9 Responses to “Voices”

  1. Lisa Says:

    Hi Dawn,

    I’ve been following your blog for quite some time; I check in and read every so often and am elated that your autobiography has finally been published. I’m on vacation this week and planning a trip to my local Barnes & Noble tomorrow morning. Any excuse to go to B&N works for me, but this time it’s specifically to buy your book. I’m certain I’ll be up into the wee hours reading it, and I’m chomping at the bit.

    I’m not the sort of person who randomly comments on a stranger’s blog, but your strength and courage have moved me to speak up. I saw “Wonderland” quite a few years ago and couldn’t forget it. The critics (and apparently a few drive-by commentors here) dismissed it as a group of scumbags reaping what they had sewn. I didn’t see that at all. I saw a story about human beings. I find it sad that so many in our society seem to have little patience, understanding or even sympathy for people struggling with addictions. Speaking strictly for myself, I have little patience with self-righteous douchebags who make sweeping generalizations and get off on being snarky in cyberspace. How fortunate for them that they haven’t found themselves in your shoes, or Susan Launius’s shoes, or Barbara Richardson’s (let’s not forget Sharon Holmes, who should be nominated for sainthood). I’m not especially religious, but as the saying goes, “There but for the grace of God…”

    Just the fact that you survived all of this is amazing in itself. What’s even more amazing and admirable is your commitment to helping other people through your own experience, which has to be painful to re-live. Every time I read one of your posts, I come away with the feeling that you are a sensitive, compassionate and sincere person, and that’s amazing because I can’t even begin to fathom how you have the patience to deal with unstable internet stalkers, spammers, et cetera. You’ve also managed to overcome addiction and have written a memoir that is receiving positive reviews. Kudos and congratulations to you, Dawn Schiller. I think you’re an extraordinary human being. Don’t let the bozos get you down.


  2. Lisa Says:

    One more thing (and yeah, I know it’s late and I’m a pre-menopausal-insomniac-afflicted-chain-smoking-hormonal-red-hot mess).

    I just read an excerpt from the book over at http://www.bn.com.

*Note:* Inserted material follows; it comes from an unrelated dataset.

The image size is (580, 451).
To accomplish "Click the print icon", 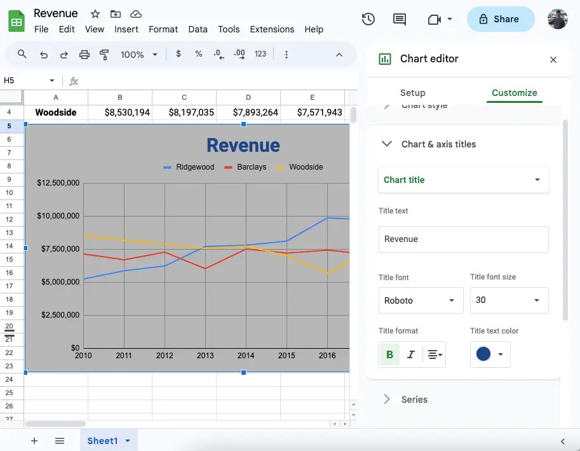I will (84, 54).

    Holy canoli, woman–where did you find that literary voice??? Your prose is GORGEOUS. I wish I could jump in the family truckster right now and go buy my copy. Unfortunately I have to wait for the rest of the world to wake up. I hope you continue, because that’s a voice worth listening to. You could very well be another Mary Carr or Gillian Flynn. I think you found your calling! I’m going to start singing your praises to everyone I know who reads, for whatever that’s worth. Keep writing! It doesn’t have to be autobiographical in nature, just write. Who was it you said you were battling in an earlier post, your agent or your editor? Whoever it was, TRUST THAT PERSON.

    And now I’m off to bake bread since I can’t sleep.

  3. Dawn Says:

    Another huge compliment. I struggled with trusting my literary voice. It was quite a process for me, I must say. You can’t even know how much your words about my writing have validated years of hard work. Thank you. Please, when you have finished the book, let me know what you think. I would welcome you thoughts.

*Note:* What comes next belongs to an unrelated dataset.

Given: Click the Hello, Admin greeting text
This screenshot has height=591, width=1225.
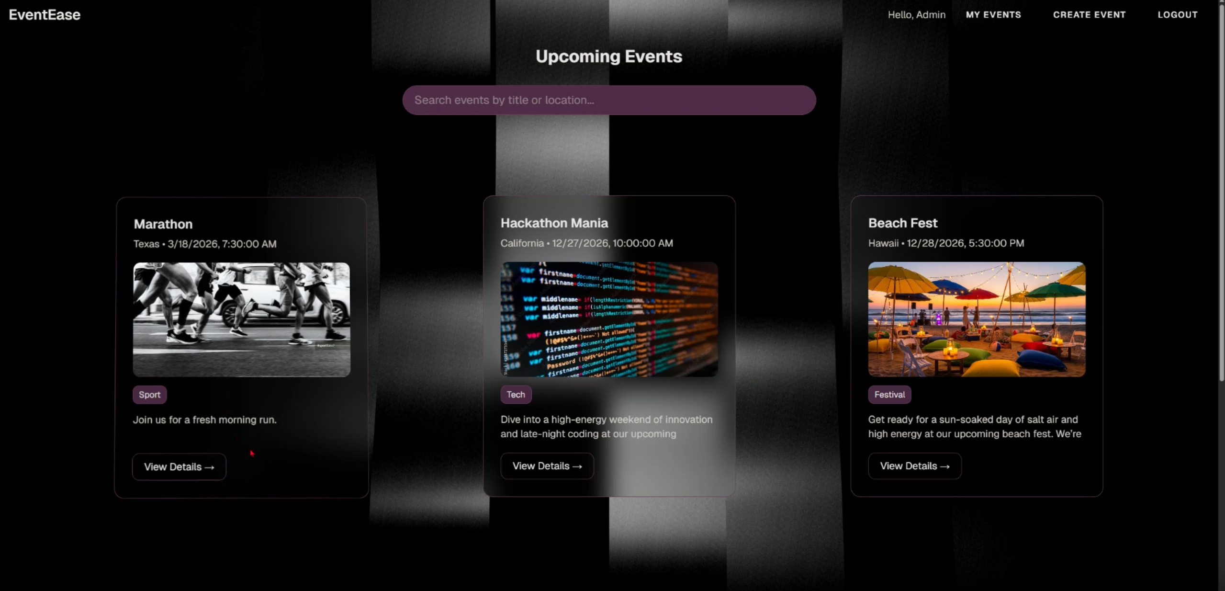Looking at the screenshot, I should click(x=916, y=15).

    Fresh bread sounds amazing!

  4. Dawn Says:

    Hi Lisa,

    Thank you. I love hearing that you have followed my journey on this blog, and appreciate that you recognize some of the harsher feedback that I have taken as a result. The worst ones I don’t post. I won’t promote them.

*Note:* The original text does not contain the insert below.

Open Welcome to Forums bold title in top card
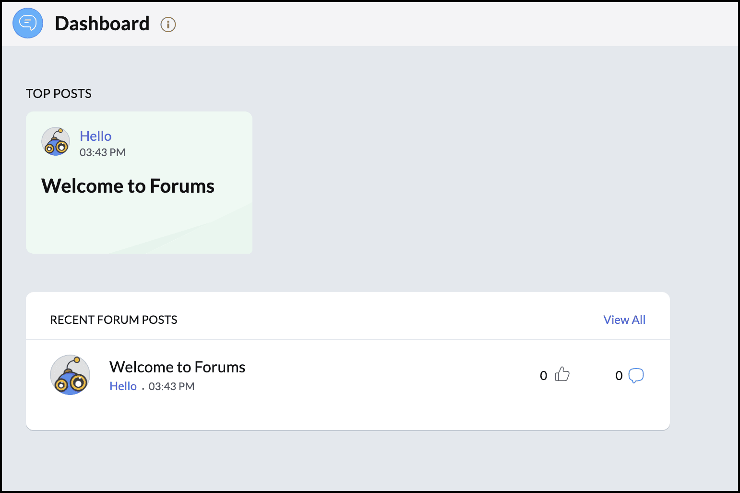This screenshot has height=493, width=740. click(x=128, y=186)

    For the most part though, I receive wonderful messages from people who have found this site for a reason that makes a difference in their lives. I think that I connect with people who have had struggles or are still struggling. Although, I know my story was exceptionally violent, most people face challenges in their lives as well and can relate. I do try to remember all the people who were involved and empathize with them. It’s in my personality. Hopefully, through counseling I have developed strong boundaries and support so to not let the “bozos” tear me down. :)
    Your support means so much, and word of mouth is how an important story stays alive. Thank you…again..for considering my story, important.

  5. Priscilla Says:

    Just finished your book last nite–I literally could not put it down–got it wed. finished thurs.–stopped reading only to go to work!!
    Dawn, you are simply amazing. To survive that mess is incredible. At no point while reading your book did I for a SECOND think that ANY of it was your fault. Don’t ever, ever post any negative comments about your story–you must realize that people who do that to you are disturbed and are not worth giving internet space to in ANY way. You were basically on your own your whole life, and you carried on throughout with strength & dignity. Amazing. You have the most beautiful & pure spirit–I only wish that in my life, I can be HALF the woman you are.
    I wish you and your daughter the best–hope your book makes a TON of money so you can do exactly as you please for the rest of your life. You deserve every bit of goodness and happiness that the world has to offer.

  6. Dawn Says:

    Hi Priscilla,

    Thank you so much. I appreciate you taking the time to comment so positively and am touched. I do have a good life. My biggest challenge is getting my non-profit on its feet to help as many other teens as we can. It takes a village and with the simple act of writing something inspiring to me on this site, you contributed.

    Thank you again,

  7. Patrick Green Says:

    I want to thank you for posting this and saying the kind things you say about YASO. I am humbled considering the work that you do. Though I know each and every person who shares and is a part of our circle, I do not know who writes what letter anonymously. I do know every word and every heart matters and I love them.

    Thank you, again.

  8. Lisa Says:

    Hello Dawn,

    I baked bread, took a nap and called the bookstores when I woke up to get my copy of “The Road Through Wonderland.” Thence followed a brief period of temper-tantrum and naughty language when I was told that they ‘don’t keep it in stock, but would be more than happy to special order…’ Yeah, I’m an instant-gratification kinda gal. I sucked it up and placed my order online. It finally came in the mail–the day I went back to work. Which might explain why it’s taken me so long to comment…
    ANYWAY, I am happy to report that you kept me up reading until 4:00 Tuesday morning (it was an amusing day at the office, believe me). Despite being a little cranky and sleep-deprived, I couldn’t wait to get home and finish the book, which I did last Tuesday evening before falling into a coma.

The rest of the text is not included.